経営関連情報 - 2009年05月18日

 帝国データバンクがこのほど発表した「コンプライアンス違反企業の倒産動向調査」結果によると、今年3月までの1年間に、コンプライアンス(法律遵守・倫理遵守)違反を倒産理由の一つとして法的整理となった負債額1億円以上の企業は156社にのぼり、2007年度の146社に比べて6.8%の増加となった。負債総額は156社合計で前年度比34.4%増の1兆4546億円。負債額トップは事業者金融業者SFCGの5500億円だった。

 コンプライアンス違反で法的整理となった企業の従業員数は合計1万2092人にのぼった。トップは不動産業リプラスの778人。また、156社を業種別にみると、「建設業」が50社で4年連続トップ、うち「談合」が25社を占めた。以下、2位が「卸売業」(30社)、3位が「サービス業」(24社)と続き、4位は「製造業」(23社)だが、2005年度(7社)と比べ3倍超の伸びだった。5位は「小売業」(11社)。

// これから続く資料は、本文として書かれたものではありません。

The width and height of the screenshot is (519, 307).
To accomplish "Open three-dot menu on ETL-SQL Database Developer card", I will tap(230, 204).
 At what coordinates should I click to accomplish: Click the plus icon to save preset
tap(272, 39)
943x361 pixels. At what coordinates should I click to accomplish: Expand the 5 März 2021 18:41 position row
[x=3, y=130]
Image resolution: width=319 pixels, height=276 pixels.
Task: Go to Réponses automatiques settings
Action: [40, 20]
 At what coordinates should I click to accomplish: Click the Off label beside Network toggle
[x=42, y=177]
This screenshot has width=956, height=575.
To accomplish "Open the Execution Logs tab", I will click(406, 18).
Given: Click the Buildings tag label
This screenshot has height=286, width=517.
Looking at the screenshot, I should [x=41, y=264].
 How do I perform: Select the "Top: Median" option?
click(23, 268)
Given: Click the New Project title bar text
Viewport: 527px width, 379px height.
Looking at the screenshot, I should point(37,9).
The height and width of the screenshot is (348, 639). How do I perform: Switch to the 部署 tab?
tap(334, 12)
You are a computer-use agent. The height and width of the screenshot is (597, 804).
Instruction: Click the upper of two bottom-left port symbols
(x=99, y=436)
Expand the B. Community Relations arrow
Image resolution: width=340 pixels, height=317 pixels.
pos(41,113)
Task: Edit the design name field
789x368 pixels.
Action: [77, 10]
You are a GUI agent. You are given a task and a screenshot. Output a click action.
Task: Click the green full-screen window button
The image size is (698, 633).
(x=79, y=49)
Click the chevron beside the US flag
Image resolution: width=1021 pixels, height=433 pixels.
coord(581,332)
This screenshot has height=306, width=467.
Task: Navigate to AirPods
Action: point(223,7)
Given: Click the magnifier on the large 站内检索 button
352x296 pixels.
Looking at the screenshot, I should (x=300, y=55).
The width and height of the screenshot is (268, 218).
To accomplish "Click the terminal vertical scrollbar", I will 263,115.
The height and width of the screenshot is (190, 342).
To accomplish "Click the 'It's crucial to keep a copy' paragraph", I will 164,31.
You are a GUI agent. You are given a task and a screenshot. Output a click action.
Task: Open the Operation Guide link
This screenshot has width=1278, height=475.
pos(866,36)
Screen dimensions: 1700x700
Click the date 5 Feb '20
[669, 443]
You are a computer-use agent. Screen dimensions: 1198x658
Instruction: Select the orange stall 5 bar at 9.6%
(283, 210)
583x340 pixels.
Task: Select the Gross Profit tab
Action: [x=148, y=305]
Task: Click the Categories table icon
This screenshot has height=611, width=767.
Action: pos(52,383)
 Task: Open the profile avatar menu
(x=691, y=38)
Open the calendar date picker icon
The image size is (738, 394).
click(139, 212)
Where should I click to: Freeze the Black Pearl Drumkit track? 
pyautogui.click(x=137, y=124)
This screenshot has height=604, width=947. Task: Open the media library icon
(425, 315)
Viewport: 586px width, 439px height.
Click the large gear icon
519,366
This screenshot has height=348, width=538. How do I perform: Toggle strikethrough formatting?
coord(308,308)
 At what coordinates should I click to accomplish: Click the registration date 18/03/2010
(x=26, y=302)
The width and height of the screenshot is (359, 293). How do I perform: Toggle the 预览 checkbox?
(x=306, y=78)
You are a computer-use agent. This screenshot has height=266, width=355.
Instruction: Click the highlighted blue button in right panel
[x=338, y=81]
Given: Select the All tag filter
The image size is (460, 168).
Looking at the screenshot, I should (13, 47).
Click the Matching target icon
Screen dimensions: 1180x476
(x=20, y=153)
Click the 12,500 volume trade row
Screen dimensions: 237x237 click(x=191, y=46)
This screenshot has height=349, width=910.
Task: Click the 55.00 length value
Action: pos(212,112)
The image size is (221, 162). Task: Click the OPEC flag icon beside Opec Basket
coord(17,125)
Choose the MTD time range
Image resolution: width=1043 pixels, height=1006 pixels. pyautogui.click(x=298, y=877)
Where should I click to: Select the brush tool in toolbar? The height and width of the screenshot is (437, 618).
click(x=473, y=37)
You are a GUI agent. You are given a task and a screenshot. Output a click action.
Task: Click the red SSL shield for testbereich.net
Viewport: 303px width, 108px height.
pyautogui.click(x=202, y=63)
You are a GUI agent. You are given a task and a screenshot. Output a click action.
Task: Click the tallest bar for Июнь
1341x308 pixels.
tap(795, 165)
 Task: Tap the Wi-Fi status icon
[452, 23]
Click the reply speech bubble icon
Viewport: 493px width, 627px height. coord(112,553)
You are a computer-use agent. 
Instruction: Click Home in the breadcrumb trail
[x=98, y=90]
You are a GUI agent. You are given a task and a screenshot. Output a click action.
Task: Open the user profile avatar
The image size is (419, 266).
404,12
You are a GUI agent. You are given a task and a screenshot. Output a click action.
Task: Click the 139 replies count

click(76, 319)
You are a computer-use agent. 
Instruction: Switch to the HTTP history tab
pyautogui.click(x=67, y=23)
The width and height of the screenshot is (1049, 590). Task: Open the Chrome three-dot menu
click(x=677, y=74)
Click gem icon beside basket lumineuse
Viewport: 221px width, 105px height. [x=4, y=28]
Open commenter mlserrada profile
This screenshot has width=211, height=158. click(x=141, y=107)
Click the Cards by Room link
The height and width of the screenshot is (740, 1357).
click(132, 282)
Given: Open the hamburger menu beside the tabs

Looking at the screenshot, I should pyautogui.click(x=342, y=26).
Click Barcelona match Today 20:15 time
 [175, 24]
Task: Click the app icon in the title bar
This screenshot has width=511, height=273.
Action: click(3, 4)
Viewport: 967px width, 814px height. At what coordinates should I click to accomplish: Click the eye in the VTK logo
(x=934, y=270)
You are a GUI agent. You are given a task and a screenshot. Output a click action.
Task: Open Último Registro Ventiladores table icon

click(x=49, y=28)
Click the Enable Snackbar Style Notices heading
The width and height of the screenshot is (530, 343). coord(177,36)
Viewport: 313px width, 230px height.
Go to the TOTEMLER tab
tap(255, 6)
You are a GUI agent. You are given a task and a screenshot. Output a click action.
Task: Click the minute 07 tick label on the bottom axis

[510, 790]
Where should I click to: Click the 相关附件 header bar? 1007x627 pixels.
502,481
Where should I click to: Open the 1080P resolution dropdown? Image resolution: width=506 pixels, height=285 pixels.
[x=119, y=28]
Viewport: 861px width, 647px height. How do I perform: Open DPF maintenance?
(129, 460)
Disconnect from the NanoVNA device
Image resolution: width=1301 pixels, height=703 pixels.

 違反類型は、「粉飾」が44社で3年連続のトップ。2005年度と比べると4倍超も増加しており、監査の厳格化による粉飾の発見や、経済環境の悪化による循環取引の途絶により粉飾が露見し、破綻する例が多い。2位は「談合」の30社で、減少する兆しがない。3位は、役職員の横領や親密先への不透明な資金流出など「資金使途不正」の22社。4位は「業法違反」の19社だが、政府・自治体の法令強化や適用の厳格化が原因とみられる。

 業種を問わず、いわゆる循環取引や水増し受注の手法などで粉飾決算を行っていたことが表面化する例が増えている。粉飾決算はその場しのぎに過ぎず、監査の厳格化や支払遅延、支援要請などで実態が露見し、結局は負債を拡大して破綻にいたる例が散見される。遵法精神の乏しい社会性の欠如した会社との取引や支援は敬遠されやすく、コンプライアンスに違反している企業の破綻は、今後も増加傾向が続くとみられている。